Many people read books about meditation and dip in and out of it and that’s ok, but if we want to move from anguish to happiness we need to consistently apply ourselves even if we are too tired/stressed out/agitated to sit on a given day. That may be when we need it the most. Energy arises when we have a clear-cut direction and a goal.
Before I started meditating I experienced a lot of sloth/torpor. But I believed my first teacher when he said I could discover my own calm, timeless nature through a daily sitting practice coupled with regular retreats. In my first few years of practice, friends commented on how disciplined I was. But I have never been particularly disciplined. I just decided that I was going to devote myself to piercing through the veneer created by the worries and concerns that dominated my life so I could sink into a spacious peacefulness—which took a while, but it worked!
Keeping an energized meditation practice going depends largely on sustaining our commitment. Committing to a goal gives the mind direction, even if its only committing to being present for the next ten breaths. And of course, some sloth/torpor is inevitable, especially during retreats. It’s natural to have sleepiness when you are continually sitting staring at a wall with no stimulation or entertainment. Then the bell ending meditation ends for lunch and you aren’t sleepy any more.
Sometimes sloth/torpor during meditation is due to resistance. We committed ourselves to the retreat and we’ve been sitting for a while, but we are bored, tired of paying attention, and want to be somewhere else. Maybe we are resisting unpleasant thoughts or feelings, so our laziness is protecting us against this unpleasantness.

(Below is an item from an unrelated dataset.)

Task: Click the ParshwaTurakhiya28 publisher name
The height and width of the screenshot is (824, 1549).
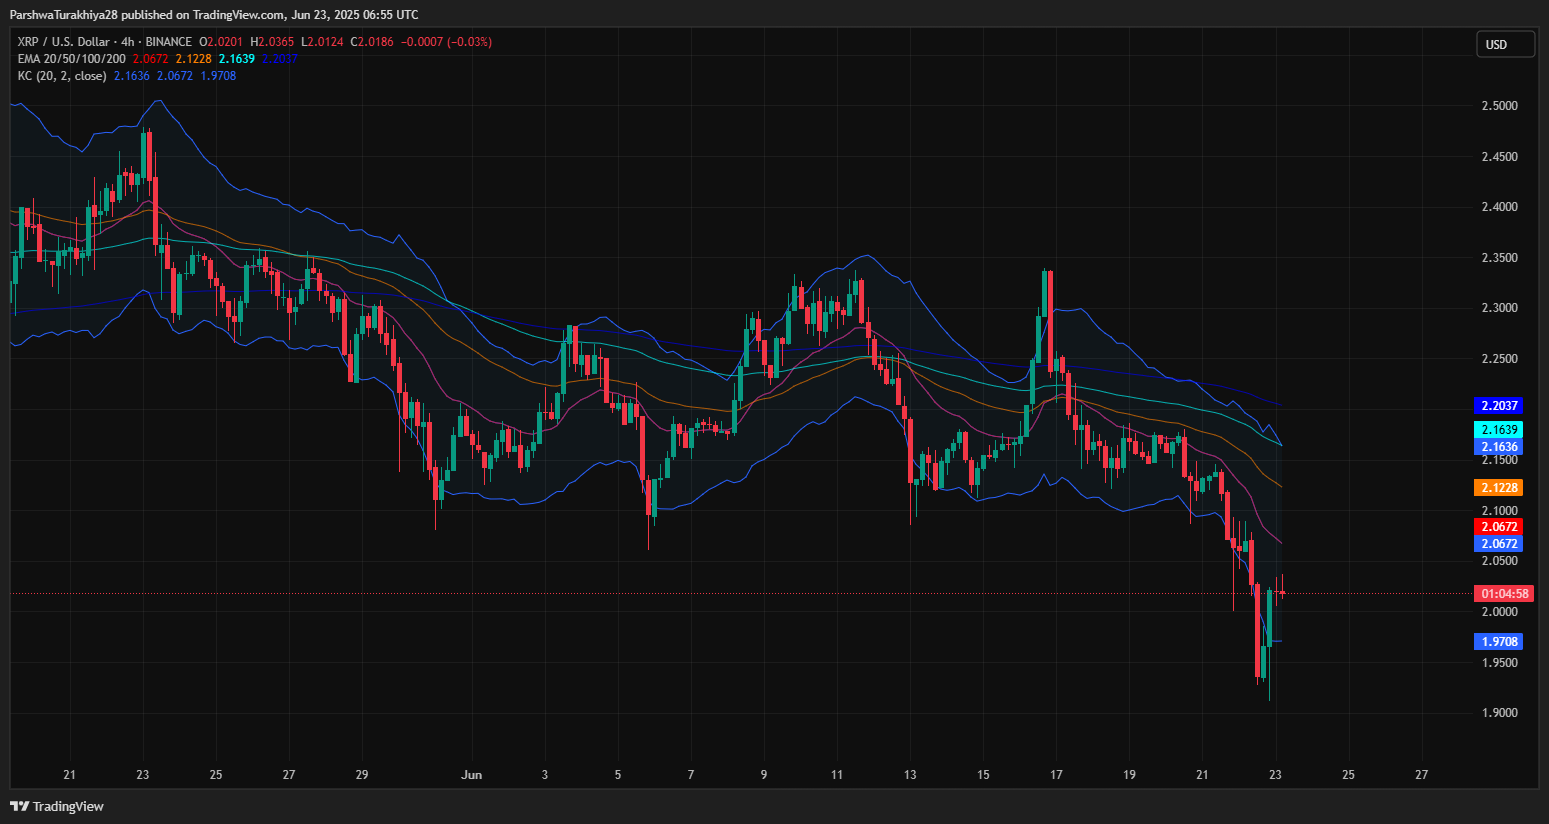Action: point(64,15)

Our thoughts can decrease or increase our energy. If my sitting isn’t going well, my thoughts of how bad my meditation is can send me into a downward spiral, which drains my energy. We can think, “oh, no, there’s still 20 minutes left before the bell rings” or we can commit ourselves to being completely present for the next three breaths and discover that we have lots of energy. Sometimes being “relaxed” and calm is overemphasized. Diligence, energy, and vigorous active engagement are all necessary if we are going to transform our suffering into joy. Or, in Sanskrit, dukkha into sukkha.

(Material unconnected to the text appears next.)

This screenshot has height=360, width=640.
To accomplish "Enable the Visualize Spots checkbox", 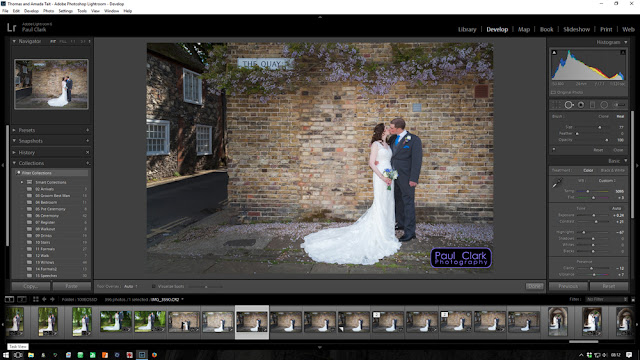I will coord(154,286).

Sometimes sloth/torpor is a reaction to the chronic habit of tension and anxiety, or being chronically excited. When that kind of stress has been normalized for us over time, in our meditation we experience how it has been draining our energy. Sloth and torpor may be a transition some people have to go through, like coffee withdrawal. That’s perfectly OK. And even after we have deepened our sitting, sometimes it is healthy for us just to veg out!
Now, a few words on restlessness: Often we create our own entertainment in meditation—planning what we will cook for dinner or planning the rest of your life or just indulging in a pleasurable fantasy. This pretty natural.

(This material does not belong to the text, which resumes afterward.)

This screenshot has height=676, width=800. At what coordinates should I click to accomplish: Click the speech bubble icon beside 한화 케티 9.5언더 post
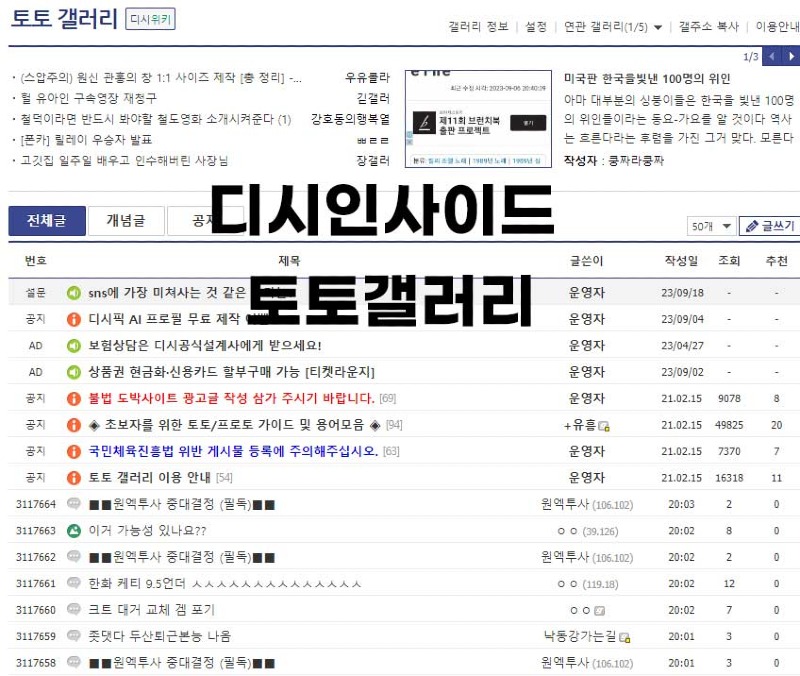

When we notice we are doing this, there are a number of things we can do:
1. We can narrow our focus by repeating something to ourselves coupled with continually returning to our breath.
2. We can follow my teacher’s instructions “When you want to tame a sheep or a goat, give it a large pasture.”
3. We can do a loving-kindness practice. This calms the mind; and helps us be more kind and accepting. And a happy mind is generally not restless.
4. We can bargain with our mind by saying, “I’ll just pay close attention to the next 5 breaths.” If we do this wholeheartedly often our boredom will go away.
5. We might do some hatha yoga before we sit. Traditionally, in India hatha yoga was considered an essential precursor to meditation.
6. If you find that you are doing some important planning while sitting, make a mental note of what the themes is so you won’t forget it. Often our lives are so busy that we don’t take enough time to plan, which is an important part of living.
7. Often there’s a specific feeling underneath our restlessness and that’s invariably tied into sensations in our body. Just transferring our attention to the feelings or sensations is often all that’s necessary to let go of restlessness. If I am worrying about my finances and I make a mental note and that doesn’t work—then I can just notice the feeling. If it is anxiety I can go into that and see what that is about, including opening to my bodily sensations. Careful attention to my sensations, which are always in flux, will likely dissipate my worry.